(Stored data)
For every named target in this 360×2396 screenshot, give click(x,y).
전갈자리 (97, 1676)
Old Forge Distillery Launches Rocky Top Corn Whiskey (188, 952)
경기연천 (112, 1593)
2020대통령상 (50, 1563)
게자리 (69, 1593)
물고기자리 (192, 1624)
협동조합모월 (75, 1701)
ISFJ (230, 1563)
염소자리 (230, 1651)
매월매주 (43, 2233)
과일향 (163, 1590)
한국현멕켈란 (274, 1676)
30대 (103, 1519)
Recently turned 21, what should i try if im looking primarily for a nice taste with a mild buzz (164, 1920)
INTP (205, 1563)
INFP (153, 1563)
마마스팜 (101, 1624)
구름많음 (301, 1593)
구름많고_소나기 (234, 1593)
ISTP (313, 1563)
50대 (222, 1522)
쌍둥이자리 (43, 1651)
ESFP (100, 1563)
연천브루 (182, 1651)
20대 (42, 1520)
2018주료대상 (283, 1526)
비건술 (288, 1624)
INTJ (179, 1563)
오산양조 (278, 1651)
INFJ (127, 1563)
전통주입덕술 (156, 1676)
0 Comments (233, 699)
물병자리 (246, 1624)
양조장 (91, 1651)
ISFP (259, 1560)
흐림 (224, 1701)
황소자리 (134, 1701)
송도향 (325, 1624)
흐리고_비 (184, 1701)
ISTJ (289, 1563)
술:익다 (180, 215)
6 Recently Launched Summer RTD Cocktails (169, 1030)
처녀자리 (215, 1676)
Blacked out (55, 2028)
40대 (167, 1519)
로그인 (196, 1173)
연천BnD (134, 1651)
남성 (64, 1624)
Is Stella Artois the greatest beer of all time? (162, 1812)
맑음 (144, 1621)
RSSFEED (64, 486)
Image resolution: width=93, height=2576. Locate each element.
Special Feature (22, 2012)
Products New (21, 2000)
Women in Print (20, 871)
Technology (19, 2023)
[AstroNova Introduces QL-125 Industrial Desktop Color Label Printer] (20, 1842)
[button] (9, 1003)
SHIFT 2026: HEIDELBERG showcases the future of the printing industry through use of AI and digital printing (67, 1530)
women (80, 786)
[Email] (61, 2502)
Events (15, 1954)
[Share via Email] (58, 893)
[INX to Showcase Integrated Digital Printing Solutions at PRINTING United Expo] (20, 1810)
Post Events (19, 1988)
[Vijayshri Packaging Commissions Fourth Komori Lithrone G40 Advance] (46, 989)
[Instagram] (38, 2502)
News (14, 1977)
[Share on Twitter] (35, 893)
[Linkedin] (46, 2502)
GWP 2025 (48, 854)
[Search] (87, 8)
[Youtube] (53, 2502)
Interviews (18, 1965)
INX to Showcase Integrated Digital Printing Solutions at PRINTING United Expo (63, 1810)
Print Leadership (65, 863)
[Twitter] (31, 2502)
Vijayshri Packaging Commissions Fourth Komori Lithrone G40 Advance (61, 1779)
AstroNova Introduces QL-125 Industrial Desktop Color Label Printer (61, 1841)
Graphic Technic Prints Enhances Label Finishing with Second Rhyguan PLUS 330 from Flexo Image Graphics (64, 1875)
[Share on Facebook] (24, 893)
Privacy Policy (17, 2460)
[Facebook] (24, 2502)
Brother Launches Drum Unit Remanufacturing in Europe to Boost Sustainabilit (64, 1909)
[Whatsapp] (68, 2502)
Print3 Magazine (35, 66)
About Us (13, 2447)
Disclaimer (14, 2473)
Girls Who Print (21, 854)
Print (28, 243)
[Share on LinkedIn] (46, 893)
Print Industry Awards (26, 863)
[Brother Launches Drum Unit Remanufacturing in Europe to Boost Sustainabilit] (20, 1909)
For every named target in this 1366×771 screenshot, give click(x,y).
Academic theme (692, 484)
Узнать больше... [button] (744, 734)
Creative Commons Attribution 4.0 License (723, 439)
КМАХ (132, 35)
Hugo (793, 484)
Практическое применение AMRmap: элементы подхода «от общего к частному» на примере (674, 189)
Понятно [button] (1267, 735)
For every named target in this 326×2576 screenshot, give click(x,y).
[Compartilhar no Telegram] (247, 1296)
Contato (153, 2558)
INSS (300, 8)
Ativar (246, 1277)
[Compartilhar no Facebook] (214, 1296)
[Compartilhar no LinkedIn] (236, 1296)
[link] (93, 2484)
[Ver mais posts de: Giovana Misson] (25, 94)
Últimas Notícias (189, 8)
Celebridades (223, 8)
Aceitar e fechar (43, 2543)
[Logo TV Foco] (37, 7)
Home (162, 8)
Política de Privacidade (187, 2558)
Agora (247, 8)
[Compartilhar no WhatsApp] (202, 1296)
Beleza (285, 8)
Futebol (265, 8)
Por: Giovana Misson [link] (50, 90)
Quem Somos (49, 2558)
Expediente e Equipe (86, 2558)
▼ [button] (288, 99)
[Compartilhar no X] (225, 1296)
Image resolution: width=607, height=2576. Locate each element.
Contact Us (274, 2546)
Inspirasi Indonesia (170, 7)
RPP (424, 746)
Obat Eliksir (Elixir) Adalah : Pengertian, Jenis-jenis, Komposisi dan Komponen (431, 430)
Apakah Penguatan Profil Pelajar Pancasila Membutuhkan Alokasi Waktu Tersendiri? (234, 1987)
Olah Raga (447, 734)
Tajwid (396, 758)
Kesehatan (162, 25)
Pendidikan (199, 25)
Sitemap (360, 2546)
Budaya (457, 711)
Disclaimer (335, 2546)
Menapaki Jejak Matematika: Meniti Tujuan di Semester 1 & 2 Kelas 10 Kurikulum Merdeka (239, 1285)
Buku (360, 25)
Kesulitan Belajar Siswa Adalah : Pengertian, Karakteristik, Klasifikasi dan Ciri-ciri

**Action item:**
Above are the lines; repeat exactly the ones from the line containing "[Facebook] (24, 2502)" down to the line containing "[Logo TV Foco] (37, 7)", both inclusive.

**Exercise output:**
[Facebook] (24, 2502)
Brother Launches Drum Unit Remanufacturing in Europe to Boost Sustainabilit (64, 1909)
[Whatsapp] (68, 2502)
Print3 Magazine (35, 66)
About Us (13, 2447)
Disclaimer (14, 2473)
Girls Who Print (21, 854)
Print (28, 243)
[Share on LinkedIn] (46, 893)
Print Industry Awards (26, 863)
[Brother Launches Drum Unit Remanufacturing in Europe to Boost Sustainabilit] (20, 1909)
For every named target in this 1366×771 screenshot, give click(x,y).
Academic theme (692, 484)
Узнать больше... [button] (744, 734)
Creative Commons Attribution 4.0 License (723, 439)
КМАХ (132, 35)
Hugo (793, 484)
Практическое применение AMRmap: элементы подхода «от общего к частному» на примере (674, 189)
Понятно [button] (1267, 735)
For every named target in this 326×2576 screenshot, give click(x,y).
[Compartilhar no Telegram] (247, 1296)
Contato (153, 2558)
INSS (300, 8)
Ativar (246, 1277)
[Compartilhar no Facebook] (214, 1296)
[Compartilhar no LinkedIn] (236, 1296)
[link] (93, 2484)
[Ver mais posts de: Giovana Misson] (25, 94)
Últimas Notícias (189, 8)
Celebridades (223, 8)
Aceitar e fechar (43, 2543)
[Logo TV Foco] (37, 7)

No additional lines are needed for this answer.